Plan B (secondary tracheal intubation plan) of the DAS guidelines includes placement of a cLMA or ILMA, placement of the fibreoptic scope through the device and railroading a tracheal tube into the trachea. Anaesthetists who are skilled in the use of the fibreoptic scope may not find it necessary to use the conduits. This group of anaesthetists may be confident to use the fibreoptic scope in isolation after conventional failed intubation. The need to practise fibreoptic intubation through the cLMA or ILMA for this group of anaesthetists is less urgent than for those with less advanced skills. This may be why more anaesthetists in the Oxford region had not performed fibreoptic intubation through either the cLMA or ILMA. However, experienced anaesthetists might be advised to acquire the skills described in the Plan B as the techniques have clear advantage over the use of the fibreoptic scope in isolation (cLMA and ILMA will allow for oxygenation and ventilation both during and between intubation attempts). Our survey shows a lack of the basic fibreoptic skills of many anaesthetists. Thirty-four percent of anaesthetists in South Wales and 6% in the Oxford region would call for help after a failed intubation and would not attempt fibreoptic intubation in isolation (Table 3). The South Wales figure may well be more representative overall.

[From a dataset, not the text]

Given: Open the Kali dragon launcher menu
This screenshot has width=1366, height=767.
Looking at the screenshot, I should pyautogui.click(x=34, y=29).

Why has the profession failed to impart the necessary skills? The Yentis group comprehensively reviewed ‘the different modalities available for training and assessment in airway management' [18]. They strongly recommended establishment of departmental ‘airway blocks' for all trainees. There is no evidence, however, that this excellent advice has been followed. There has never been enough emphasis on ensuring that advanced airway skills are acquired by the majority of anaesthetists. The time has now arrived for airway management issues to take more a central place in the overall training of anaesthetists. Suaris and Pearce stated that ‘without RCA support and endorsement the time, physical resources and manpower will never be available' [15]. It is clearly going to need a vigorous and combined effort by the Royal College of Anaesthetists, DAS, the Association of Anaesthetists [19] and in addition individual anaesthetic departments if substantial changes are to be made. The findings of our surveys are not a hymn of praise to the acknowledged excellence of airway training in Oxford and the quality of its airway training module with clear positive knock on effect on clinical practice in the region. On the contrary it is a high volume, low frequency foghorn of warning on the lack of experience and training in the essential components of the DAS guidelines in both the Oxford and the South Wales regions. A solution to this worrying lack of experience and training should be a top priority for all those involved in the politics and teaching of airway management.
Acknowledgements
We would like to thank the anaesthetists working in the South Wales and Oxford regions for considering this survey important enough to take part in it.